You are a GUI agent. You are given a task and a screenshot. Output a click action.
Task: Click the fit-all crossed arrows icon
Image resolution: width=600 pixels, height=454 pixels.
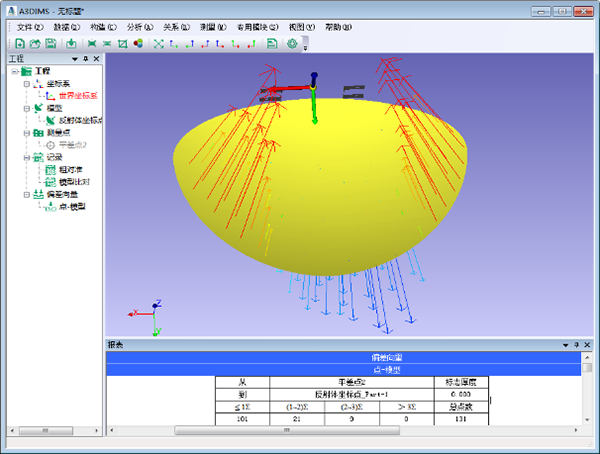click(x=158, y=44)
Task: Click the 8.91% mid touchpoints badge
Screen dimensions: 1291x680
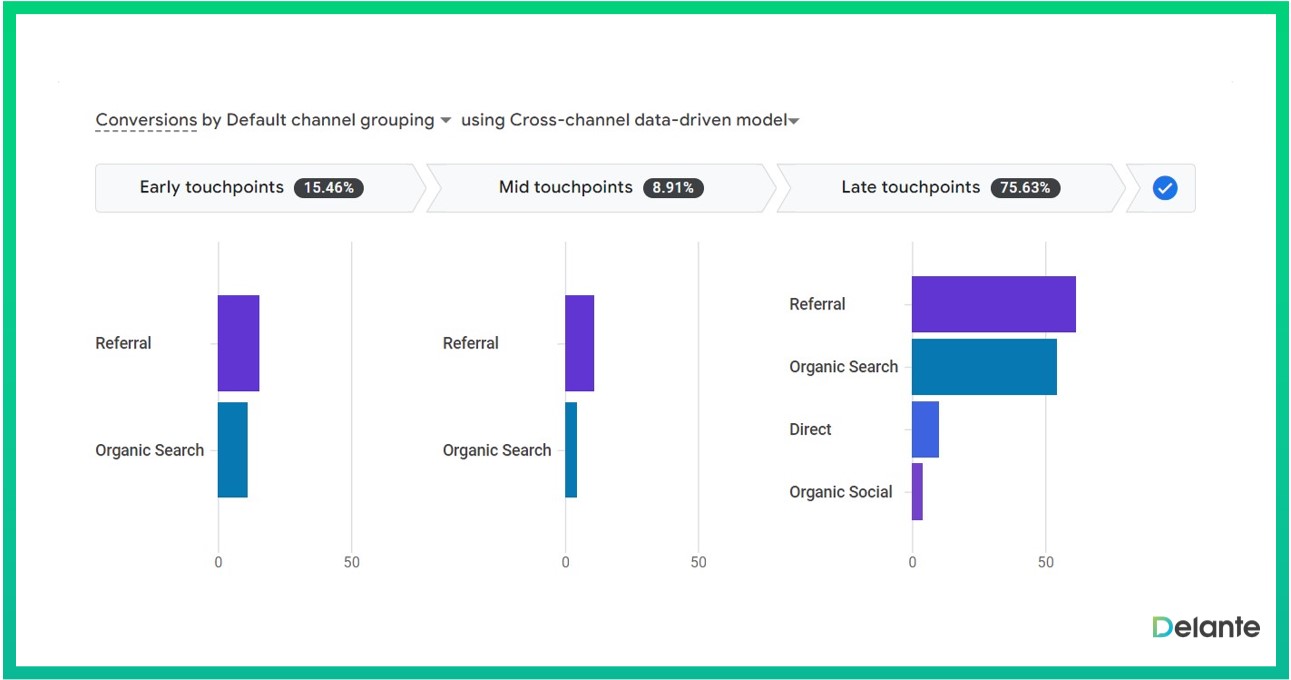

----------

#### [What is expected]
Your copy must begin at the line containing "Task: Click the 8.91% mid touchpoints badge" and end at the last line of the material above. Reproduce each line exactly, but not the pictures.

#### [Written answer]
Task: Click the 8.91% mid touchpoints badge
Screen dimensions: 1291x680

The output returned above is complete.